Geschrieben am 31-03-2008

Leipzig (ots) - Von Bernd Hilder
So ist das fast immer mit parlamentarischen Untersuchungsausschüssen:
Sie sind das fröhliche Tontaubenschießen der Opposition. Von den
umherfliegenden Trümmerteilchen wird die Regierung aber praktisch nie
entscheidend getroffen. Untersuchungsausschüsse sind mitunter
wichtige politische Reinigungsrituale, Sternstunden der Demokratie
aber sind sie äußerst selten, und der Wahrheitsfindung über
parteitaktisches Getöse hinaus dienen sie in aller Regel schon gar
nicht. Da macht der Dresdner Untersuchungsausschuss um die
Fast-Pleite und den Not-Verkauf der im Milliarden-Meer von faulen
Hypothekenkrediten versenkten einst stolzen sächsischen Landesbank
keine Ausnahme. Der erste Tag der Vernehmung von Ministerpräsident
Georg Milbradt verlief in der Dramaturgie eines längst geschriebenen
Drehbuches: Der Linken sowie den Grünen und Liberalen gelang es
nicht, dem von den Ereignissen politisch gerupften Finanzexperten
Milbradt eine handfeste Mitschuld am Untergang seiner Lieblingsbank
nachzuweisen. Trotzdem behaupteten sie mit Blick auf die allmählich
herannahende Landtagswahl hinterher genau das - und forderten
unverdrossen Konsequenzen von Milbradt, also seinen Rücktritt. Wohl
wissend, dass der so schnell nicht kommen wird. Endstation Hornberger
Schießen.
Milbradt seinerseits beharrt mit westfälischer Klar- und/oder
Sturheit auf seiner Unschuld am Desaster, wo vielleicht ein paar
bedauernde und brückenbauende Worte über den Verlust vieler
Steuermillionen erfrischend demütig wirken würden. Dennoch geht der
erste Ausschuss-Tag als Punktsieg an Milbradt.
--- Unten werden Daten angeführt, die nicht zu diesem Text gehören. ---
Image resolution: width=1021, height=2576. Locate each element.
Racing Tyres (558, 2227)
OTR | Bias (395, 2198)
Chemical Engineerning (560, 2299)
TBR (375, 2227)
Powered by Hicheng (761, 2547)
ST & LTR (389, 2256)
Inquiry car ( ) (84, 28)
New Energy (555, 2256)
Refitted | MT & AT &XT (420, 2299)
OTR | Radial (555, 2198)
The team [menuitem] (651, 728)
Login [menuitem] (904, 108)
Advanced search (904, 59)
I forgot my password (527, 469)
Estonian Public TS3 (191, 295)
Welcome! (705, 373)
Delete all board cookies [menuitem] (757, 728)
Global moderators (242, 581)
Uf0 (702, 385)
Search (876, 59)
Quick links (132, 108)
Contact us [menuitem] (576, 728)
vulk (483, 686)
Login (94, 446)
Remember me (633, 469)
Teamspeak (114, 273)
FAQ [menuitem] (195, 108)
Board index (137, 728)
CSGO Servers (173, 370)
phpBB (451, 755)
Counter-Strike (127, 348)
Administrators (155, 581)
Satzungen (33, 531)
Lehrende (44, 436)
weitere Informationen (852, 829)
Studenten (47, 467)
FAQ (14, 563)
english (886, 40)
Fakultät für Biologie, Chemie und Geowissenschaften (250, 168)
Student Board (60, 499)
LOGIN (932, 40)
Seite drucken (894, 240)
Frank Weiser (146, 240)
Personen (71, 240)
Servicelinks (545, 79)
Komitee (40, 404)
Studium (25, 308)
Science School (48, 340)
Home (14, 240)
Kann die Opposition
nicht noch nachlegen und beweisen, dass nicht abenteuerlich
überforderte Bankvorstände oder fachlich blinde Aufsichtsräte,
sondern das Handeln Milbradts ursächlich für den Untergang der
SachsenLB waren, könnte es sogar ein Befreiungsschlag werden. Dass
die maßgeblich von Milbradt als damaligem Finanzminister initiierte
Bankgründung Anfang der Neunzigerjahre der Grund für den Kollaps war,
kann nicht ernsthaft behauptet werden. Seit 2001 saß Milbradt, anders
als viele andere Politiker, nicht mehr in den Aufsichtsgremien.
Soweit die Fakten, die der Ministerpräsident für seine Verteidigung
nutzen kann. Der Notverkauf in letzter Sekunde ist ihm zudem als
Husarenstück gut gelungen. Dass Milbradt das jetzt selbst nach einer
ganzen Reihe von Skandalen bei der SachsenLB als Geniestreich
anpreist, wirkt jedoch herausfordernd keck.
Denn politisch völlig überstanden hat Milbradt das Banken-Desaster
noch nicht. Dabei droht die größte Gefahr nicht von der eigenen, in
Teilen frustrierten CDU oder der kreischenden Opposition. Sein
Hauptfeind ist der Koalitionspartner SPD, der dem Ministerpräsidenten
weiter mit einem ungetarnten Doppelspiel auf offener Bühne zusetzt.
Auf der einen Seite klammert sich die SPD aus Mangel an Optionen
postenbewusst als Juniorpartner an die Union, auf der anderen Seite
attackieren ihre Spitzenvertreter Milbradt ungeniert deutlich. Wer
einen solchen Koalitionspartner hat, braucht keine Opposition mehr.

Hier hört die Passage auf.